— 题目说明 —
请把下面清单里的“Given”一律替换成“Objective”，其余内容不作改动，重新写出所有行；结果中不要包含图片。

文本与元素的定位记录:

# # # # #

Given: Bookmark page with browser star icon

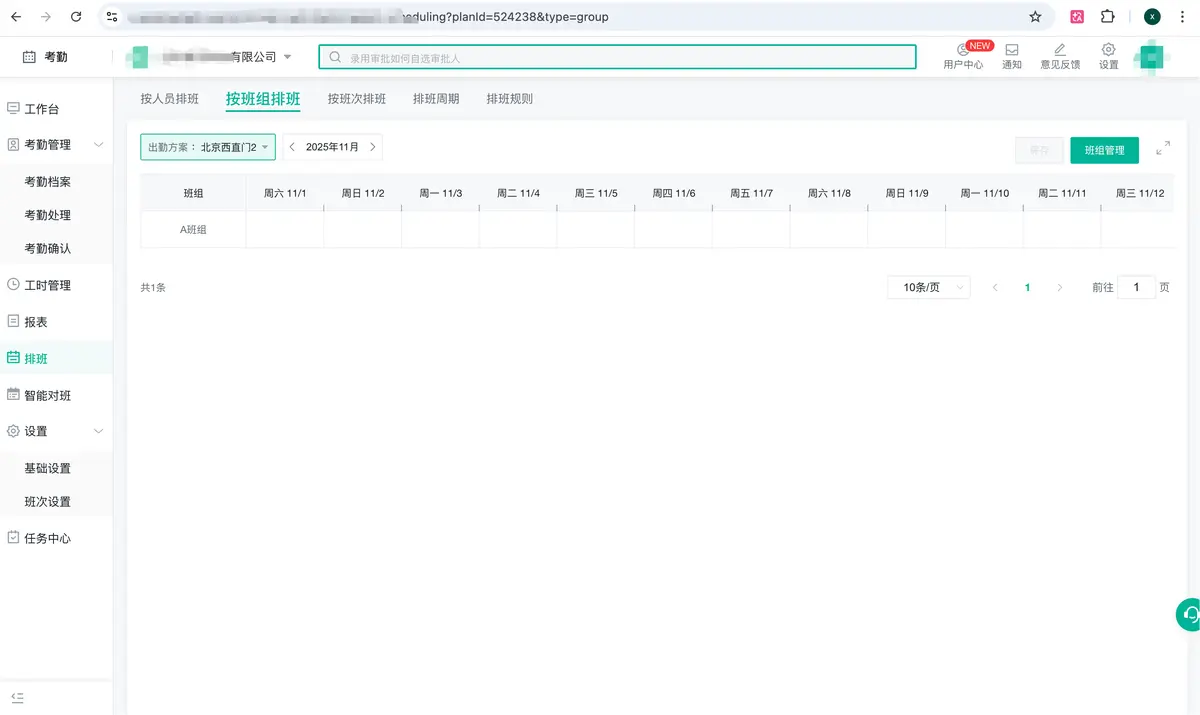Looking at the screenshot, I should click(x=1035, y=17).
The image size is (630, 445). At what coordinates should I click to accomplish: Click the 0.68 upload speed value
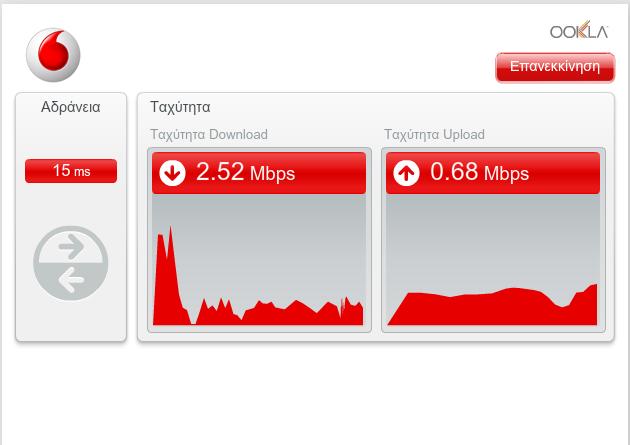(x=454, y=171)
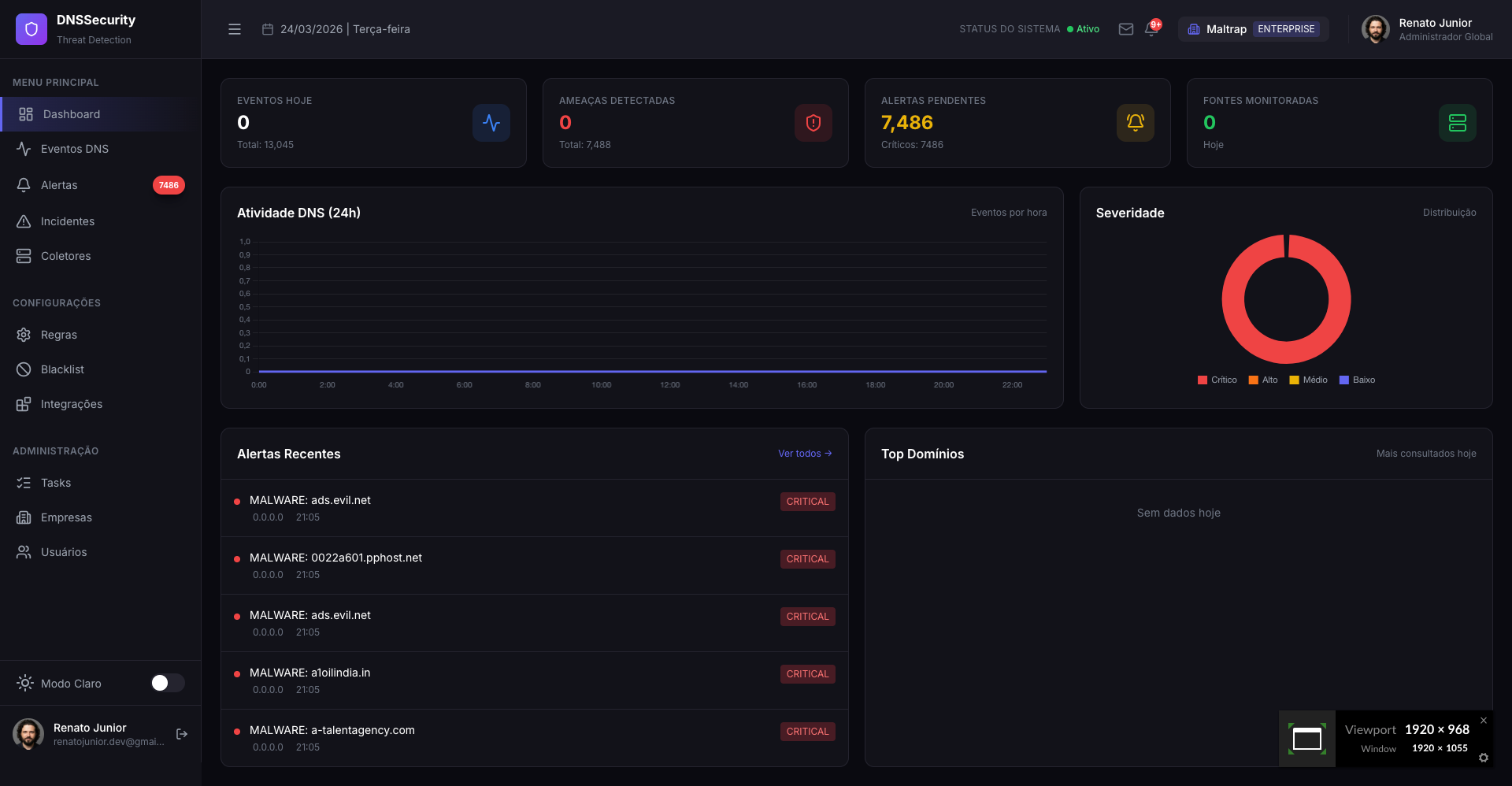Click the shield icon on Ameaças Detectadas card
Screen dimensions: 1512x786
813,123
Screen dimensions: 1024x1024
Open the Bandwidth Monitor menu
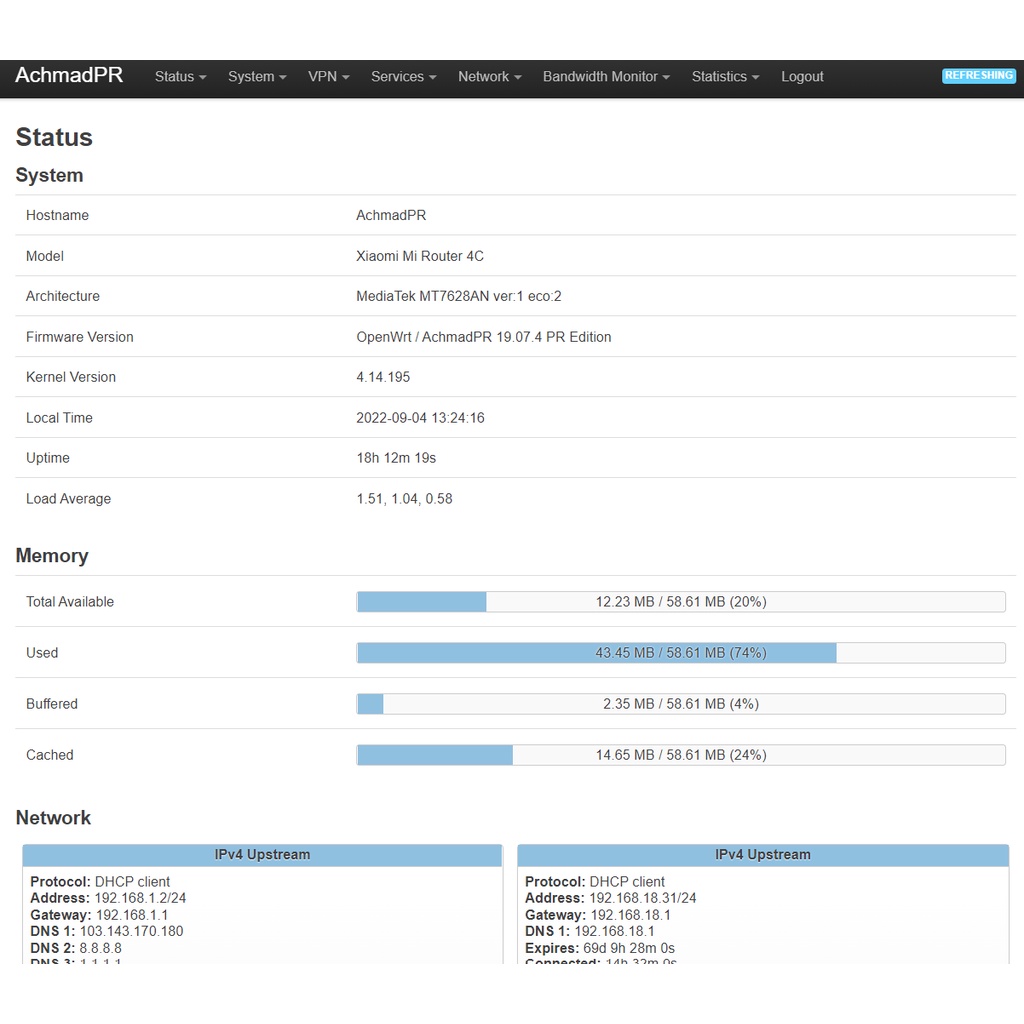tap(606, 77)
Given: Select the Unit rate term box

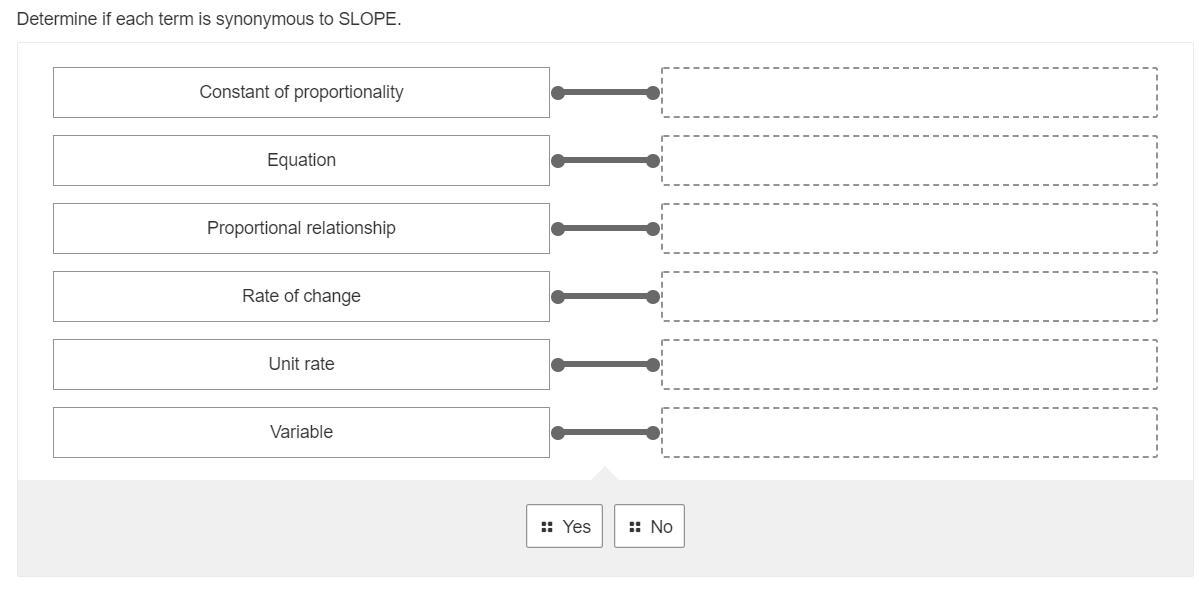Looking at the screenshot, I should tap(301, 364).
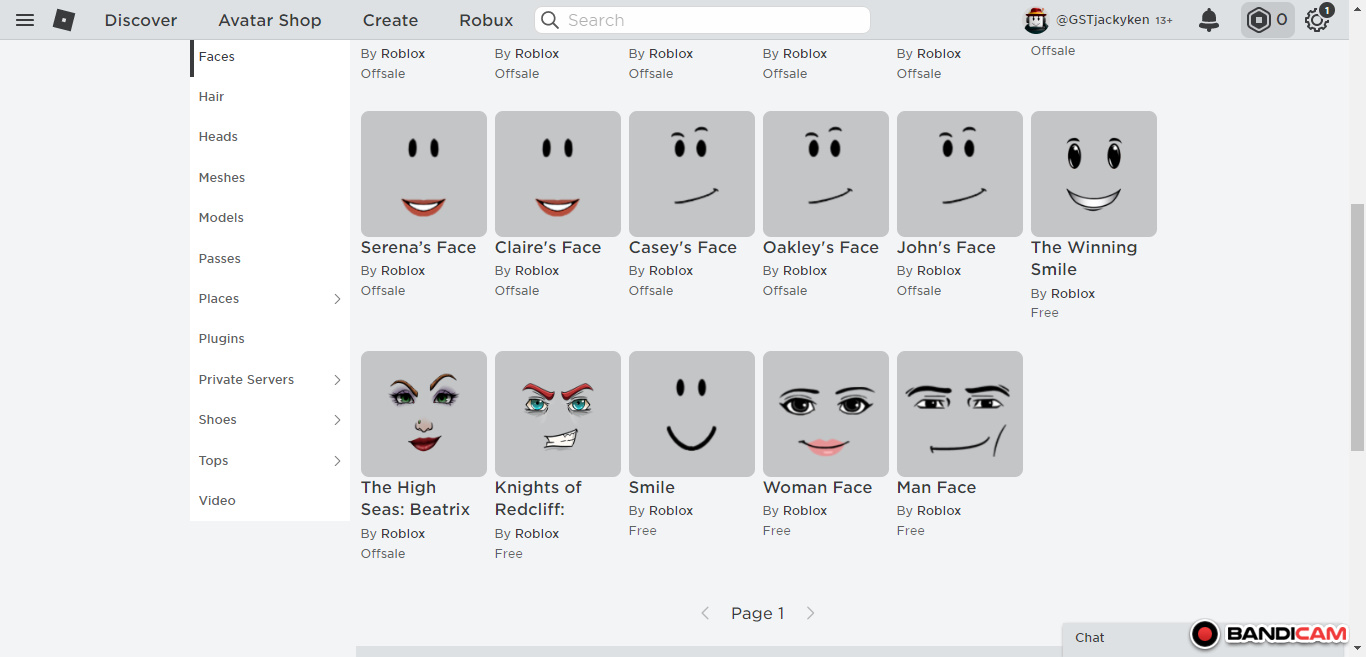
Task: Go to previous page arrow
Action: (705, 613)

# # # # #

— 参考解答 —
Objective: Bookmark page with browser star icon

Looking at the screenshot, I should click(x=1035, y=17).
The image size is (630, 445). At what coordinates should I click to accomplish: Click the 0.68 upload speed value
(x=454, y=171)
Click the shield icon on Ameaças Detectadas card
Screen dimensions: 1512x786
813,123
Screen dimensions: 1024x1024
Open the Bandwidth Monitor menu
tap(606, 77)
Objective: Select the Unit rate term box

Looking at the screenshot, I should tap(301, 364).
Task: Go to previous page arrow
Action: (705, 613)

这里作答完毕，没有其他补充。